I have copied in Gary Imhoff’s comments about Dunbar below.

High Expectations
Dear Scholars:
Thomas Sowell wrote a powerful article about Dunbar High School, “The Fate of Dunbar High: Selective Schools Help Those Students Eager to Learn,” that was published in the May 1 issue of National Review, http://www.nationalreview.com/article/376916/fate-dunbar-high-thomas-sowell. “There has not been much controversy about Dunbar High School for a long time. Since sometime in the late 1950s, it has been just one more ghetto school with an abysmal academic record — and that has been too common to be controversial,” Sowell wrote. “What is different about the history of Dunbar is that, from its founding in 1870 as the first public high school in the country for black students, until the mid 1950s, it was an outstanding academic success.”

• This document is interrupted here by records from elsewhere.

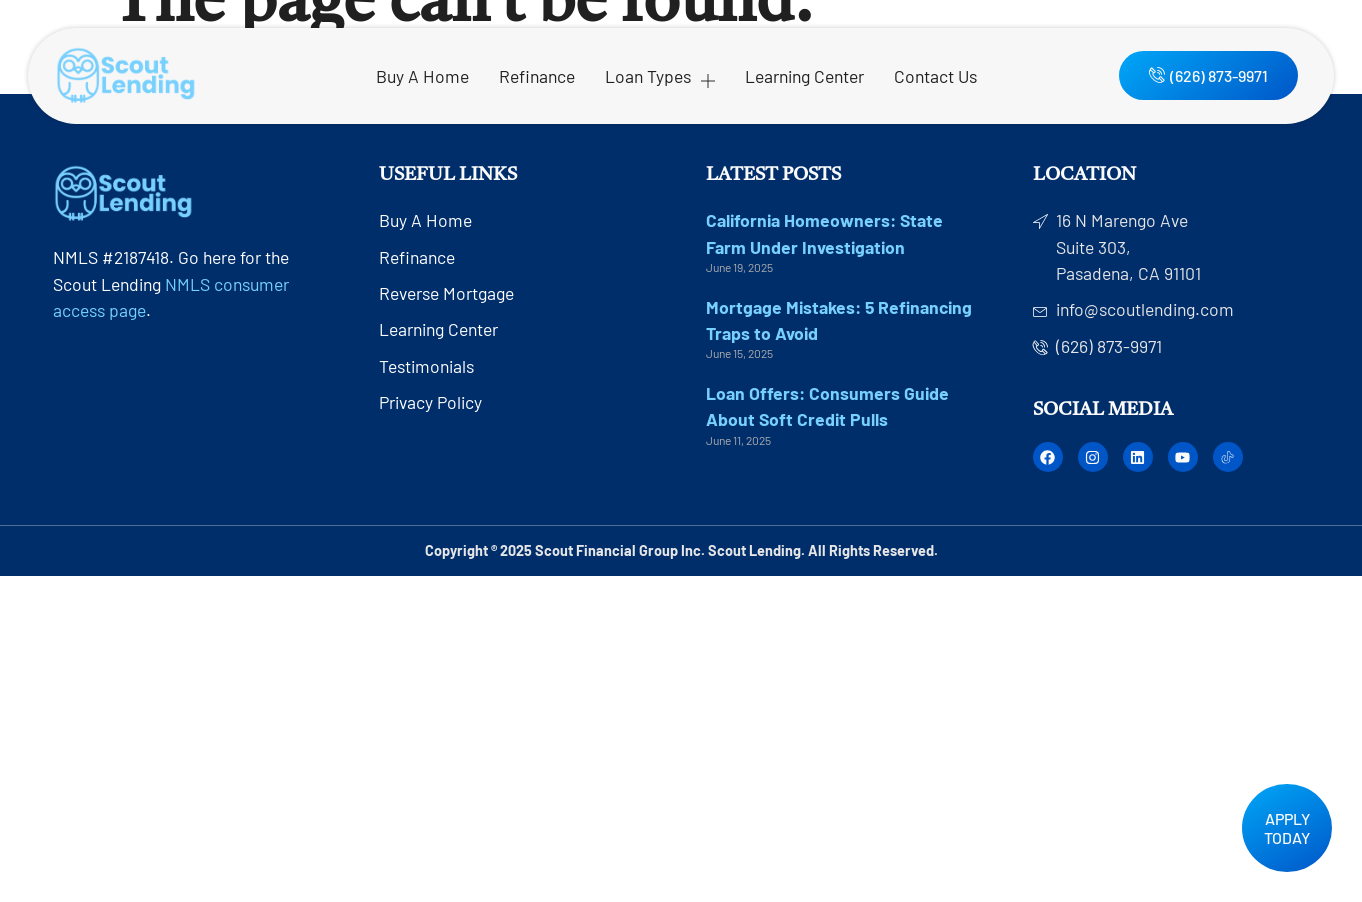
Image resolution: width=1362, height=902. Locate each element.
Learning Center (804, 76)
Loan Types (660, 76)
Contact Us (935, 76)
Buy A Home (422, 76)
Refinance (537, 76)
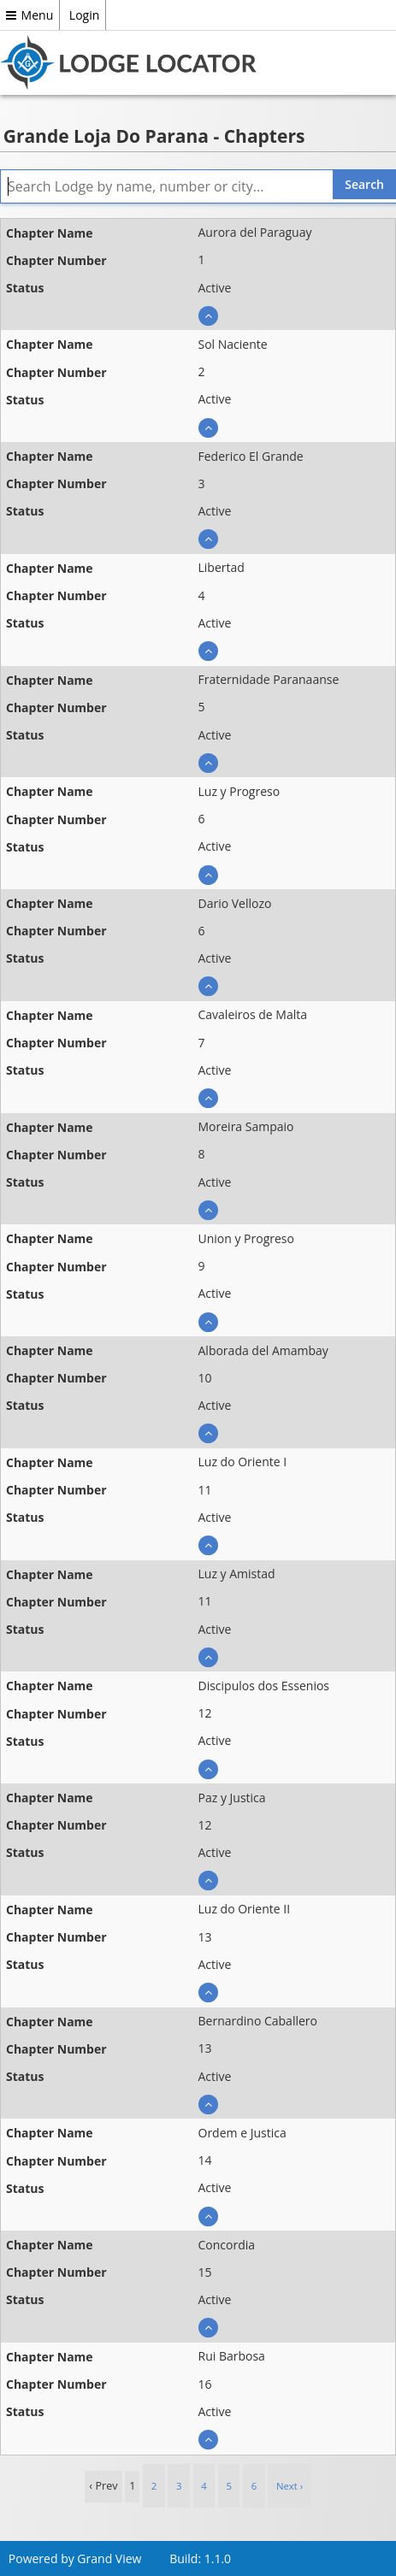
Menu (29, 15)
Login (84, 15)
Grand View (109, 2558)
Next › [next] (289, 2485)
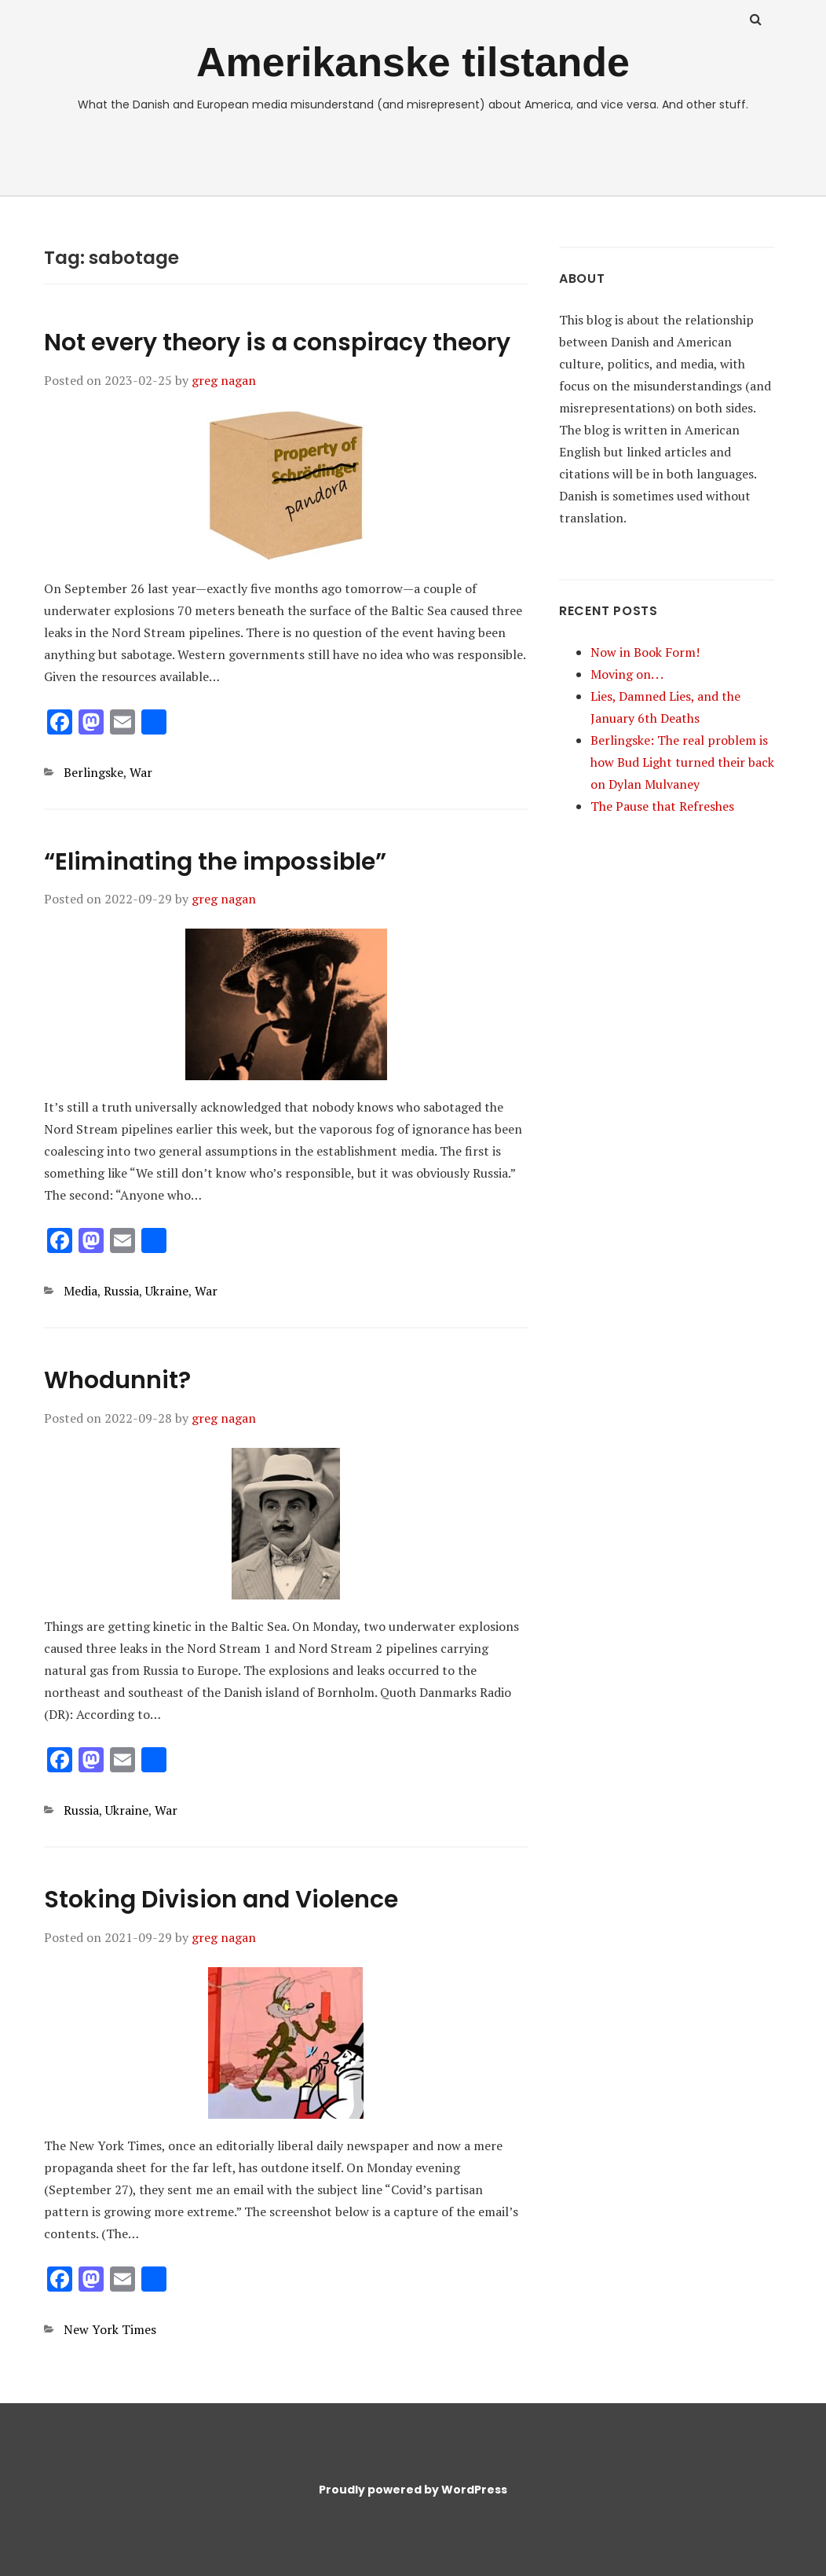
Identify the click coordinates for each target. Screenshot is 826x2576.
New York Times (110, 2329)
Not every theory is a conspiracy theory (277, 342)
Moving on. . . (626, 674)
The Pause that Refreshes (662, 806)
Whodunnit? (117, 1380)
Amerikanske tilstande (413, 62)
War (141, 772)
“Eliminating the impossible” (215, 861)
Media (80, 1290)
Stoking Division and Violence (221, 1899)
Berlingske (93, 772)
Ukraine (166, 1290)
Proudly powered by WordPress (413, 2489)
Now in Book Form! (645, 652)
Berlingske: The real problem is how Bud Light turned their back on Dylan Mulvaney (682, 762)
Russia (121, 1290)
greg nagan (224, 380)
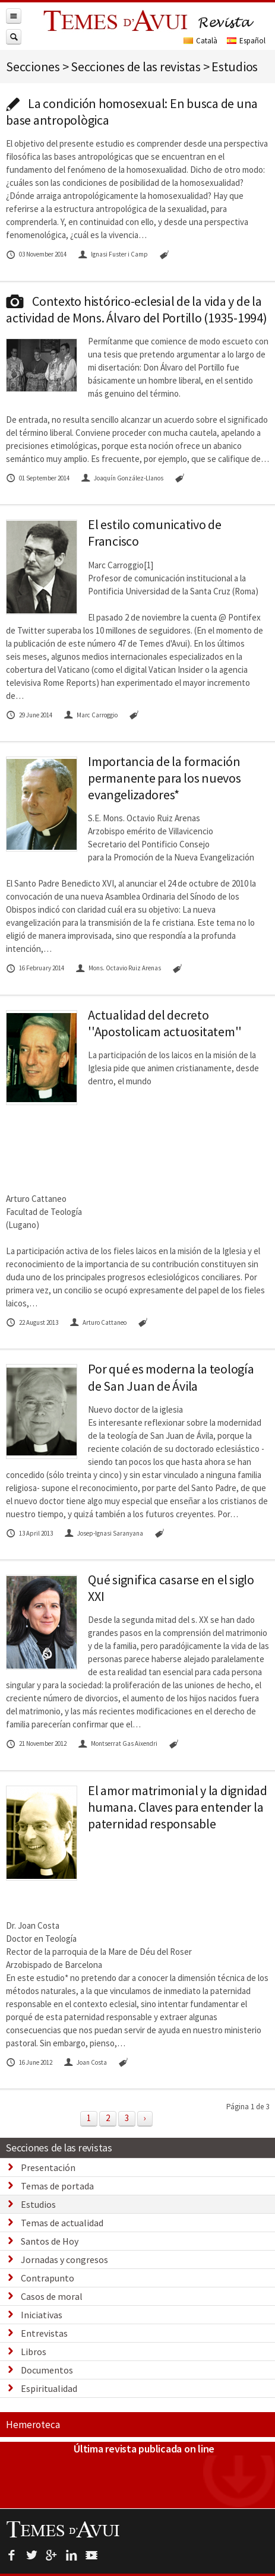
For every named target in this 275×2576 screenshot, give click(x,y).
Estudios (38, 2204)
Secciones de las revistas (59, 2147)
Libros (33, 2351)
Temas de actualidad (62, 2223)
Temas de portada (57, 2186)
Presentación (48, 2167)
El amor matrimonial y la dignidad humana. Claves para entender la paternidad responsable (177, 1807)
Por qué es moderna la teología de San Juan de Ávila (171, 1377)
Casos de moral (52, 2296)
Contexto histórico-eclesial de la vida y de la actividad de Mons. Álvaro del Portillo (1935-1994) (136, 309)
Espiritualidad (49, 2388)
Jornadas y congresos (64, 2259)
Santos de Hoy (49, 2241)
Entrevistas (44, 2333)
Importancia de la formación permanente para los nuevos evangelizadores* (164, 778)
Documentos (47, 2370)
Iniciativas (41, 2315)
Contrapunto (47, 2278)
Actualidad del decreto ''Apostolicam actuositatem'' (165, 1023)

What doomed Dunbar’s success was exactly what had created its success. Its selectivity, its high demands on its students and faculty, tainted it with the curse of “elitism,” and it had to be brought down and leveled to make sure that no school and no student was thought to be any better than any other. We have been trying ever since to rediscover the secret that made Dunbar an extraordinary school and made its students so very capable and successful. Perhaps, we have thought, if we spent more and more money on schools, if we made class sizes smaller, if we tested students more frequently with standardized tests, then education for black students in Washington could be improved back to the standard that we achieved back in the first decade after slavery in America was abolished.
We have tried everything except what Dunbar started with — high expectations on students’ behavior and learning, high expectations enforced not just by teachers, but also by parents and by their fellow students.